Dookie Speculation

To further my reputation as the most eminent thinker on this blog collective, I humbly submit the following informal hypotheses. Content warning: feces, of course.

Random thoughts from last night. Old folks sometimes have terrible dookie stink. It’s kinda sickly sweet garbagey like a dumpster of rotting fruit. Unfortunate.

That’s me in just a few years, so I wonder. Why? And I came up with two possible answers, which could be tested by a scientist with the facilities and inclination. (Or maybe the answer is already known? Whatever, I finish my thoughts.)

The Fresh Trash Hypothesis: The aged digestive system cannot handle food as effectively, meaning the stool has more under-digested components. They smell stronger because they’re not as chemically burned up / denatured.

The Shitbarf Hypothesis: In honor of the prolific graffiti tagger of Seattle, Shitbarf… esquire? Anyhow, I think the gatekeeping of the digestive tract breaks down.

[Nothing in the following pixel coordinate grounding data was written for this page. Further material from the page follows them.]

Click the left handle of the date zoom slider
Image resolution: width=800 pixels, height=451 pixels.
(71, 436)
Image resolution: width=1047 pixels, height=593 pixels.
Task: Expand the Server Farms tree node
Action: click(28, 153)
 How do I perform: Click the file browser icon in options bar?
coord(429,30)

Fluids meant for the stomach end up in the esophagus or duodenum, those meant for the duodenum end up in the small intestine, etc. So basically, old folks could be passing some amount of fresh bile.

I am not googling the answer. Not curious enough yet. Maybe when I’m olda.

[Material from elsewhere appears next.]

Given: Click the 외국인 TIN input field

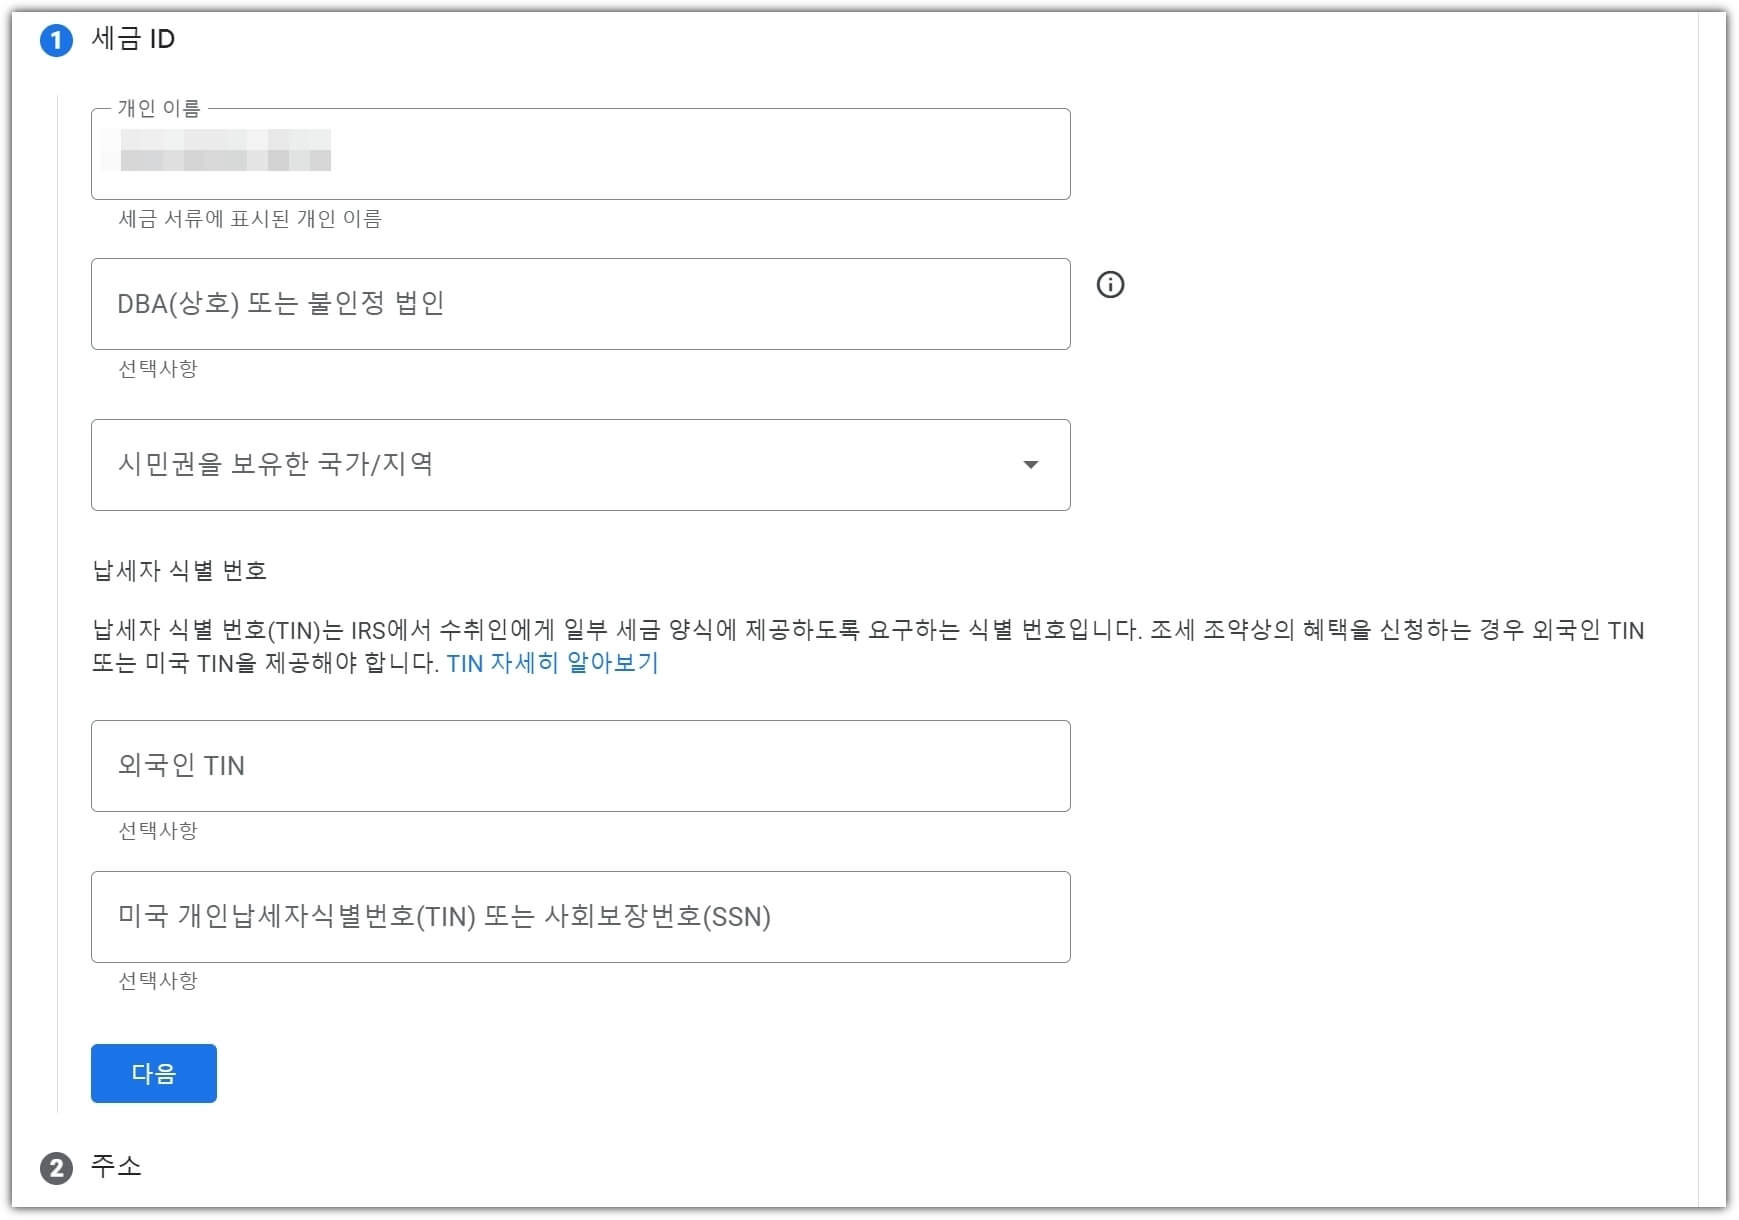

I just hope I never get like the person who stinkbombed the “Rapid Ride” bus when it first started in my town. For some reason, one of those busses ended up smelling hella rank, only becoming bearable several months later.

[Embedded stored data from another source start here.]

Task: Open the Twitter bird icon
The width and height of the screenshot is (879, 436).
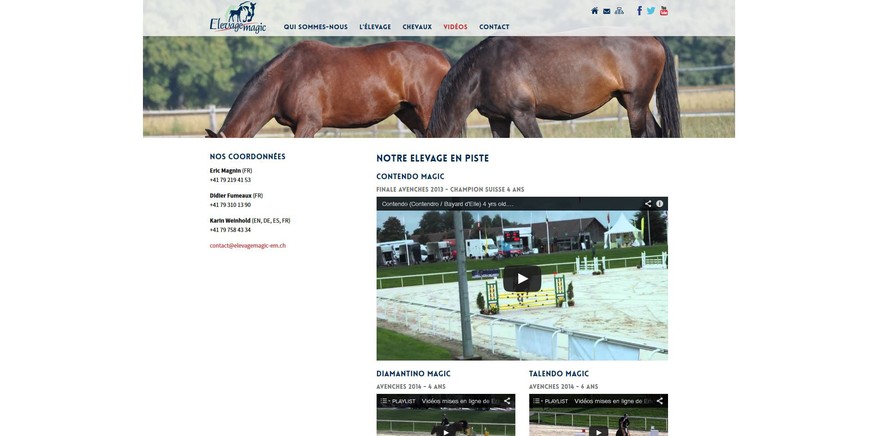Action: pos(651,11)
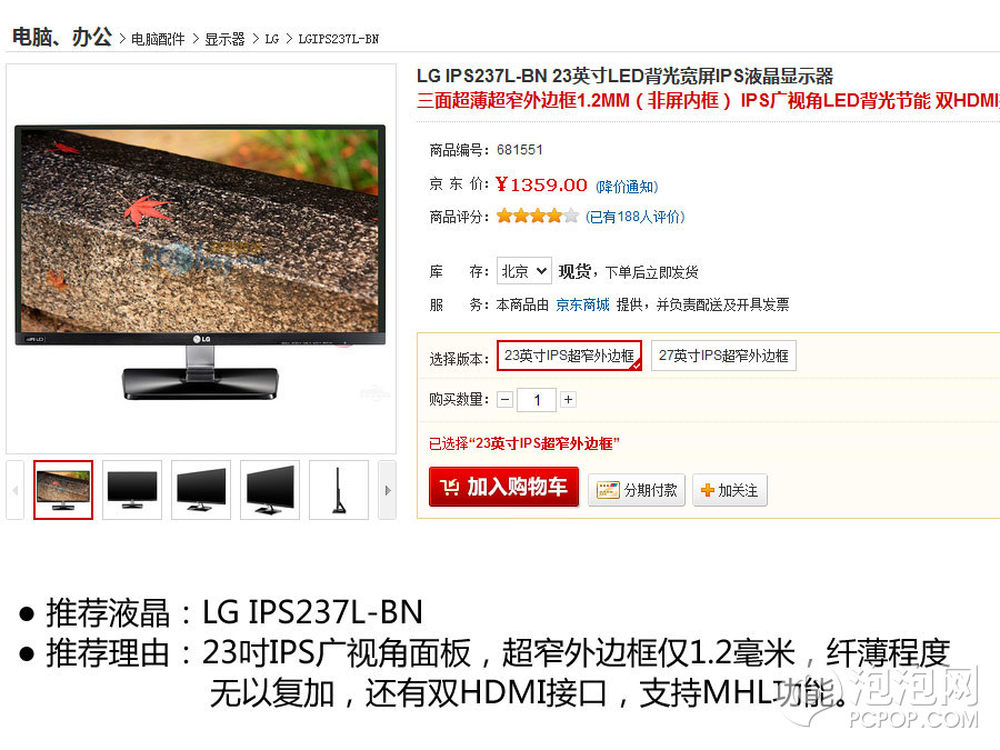This screenshot has height=750, width=1000.
Task: Select the side profile monitor thumbnail
Action: coord(339,490)
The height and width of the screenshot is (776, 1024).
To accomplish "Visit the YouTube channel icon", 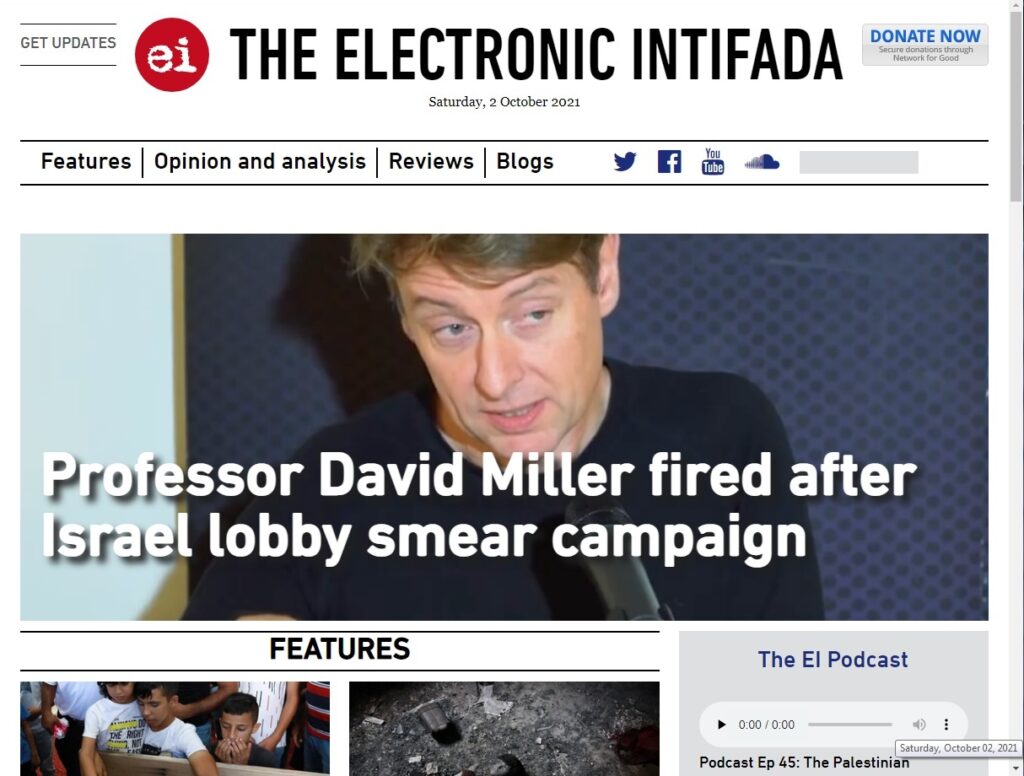I will click(x=712, y=161).
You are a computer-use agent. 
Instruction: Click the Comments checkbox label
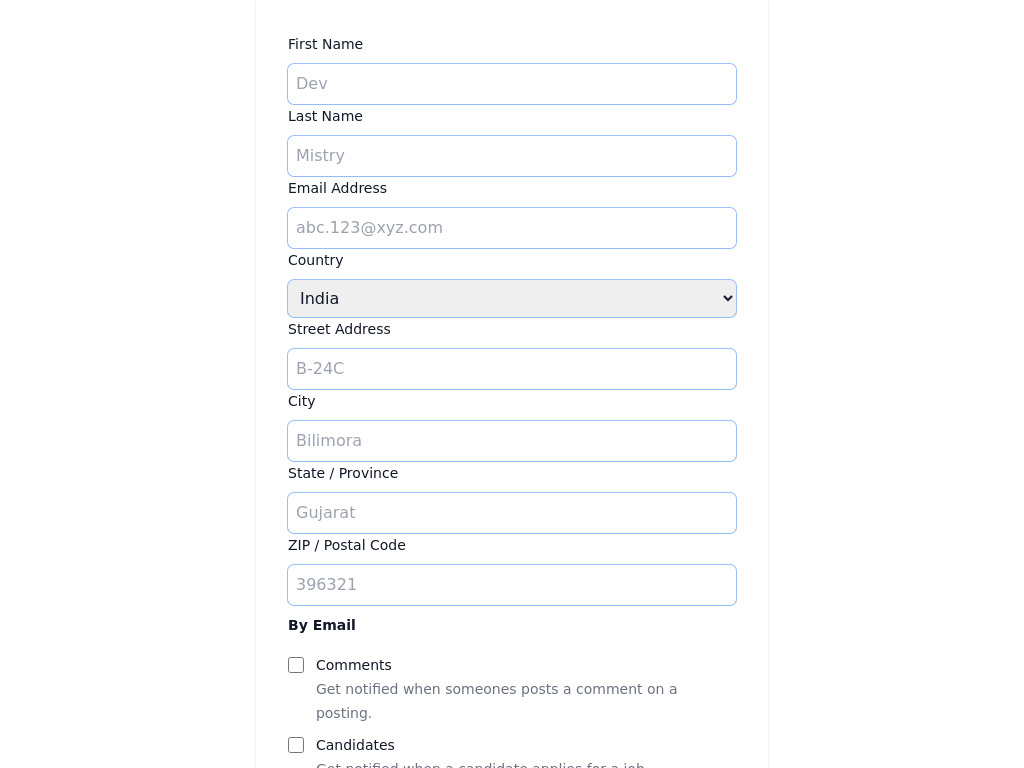click(x=353, y=665)
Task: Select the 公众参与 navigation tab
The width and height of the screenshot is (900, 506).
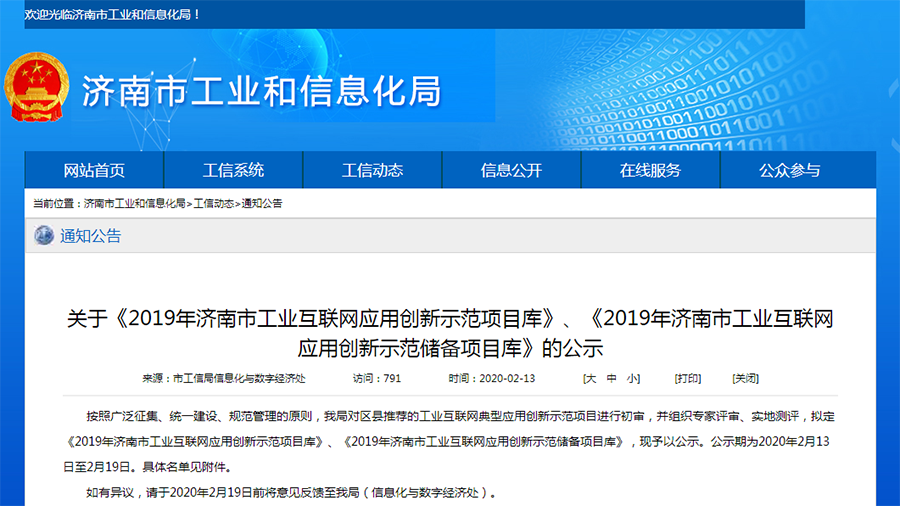Action: pos(789,170)
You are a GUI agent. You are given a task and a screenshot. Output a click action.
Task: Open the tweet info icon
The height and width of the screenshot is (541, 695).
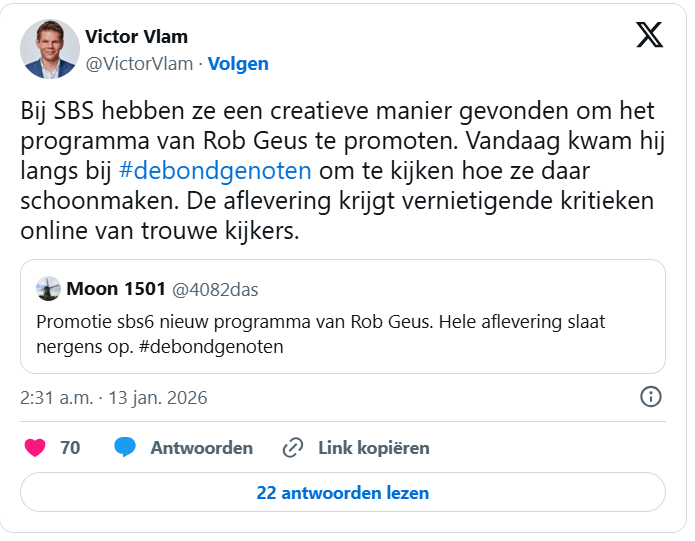(x=650, y=397)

It smelled like one of those Europeans that used to eat mummies went on to become a mummy that was fed to a cruise ship on platters of norovirus shrimp, and the bus was used to ferry passengers to the hospital, with several dying en route.

Dookie. I don’t like it.


  1. coragyps says

    My poop, thankyouverymuch, smells just as good (which can be further clarified as “not very”) at 70 as it did when I was nineteen. I think the scent of shit has much more to do with diet than with the shitter’s age. And probably a great deal to do with their intestinal flora, though I’m not aware of any research into that particular field. The thought does make me even more reluctant to consider being a grad student again, though.

  2. says

    Cora – *insert “your experiences are not universal!” meme here* Well, I don’t know. Maybe I just keep randomly being around restrooms with sicker-than-average old folks using them. I failed to establish my premise, or whatever that’s called.

    Marcus – Now eat asparagus and edamame for the full excretory miasma experience!

  3. says

    Aww! Sorry, wmd. IBS is kind of a “we don’t know what’s going wrong or how to fix it” type diagnosis, real frustrating. I know a guy with the constipatory kind, gets a mix of underdigestion and overdigestion. Like, nutrients not absorbing bc they can’t get through plus by the time stuff gets out it’s hard like gravel. Good luck, comrade.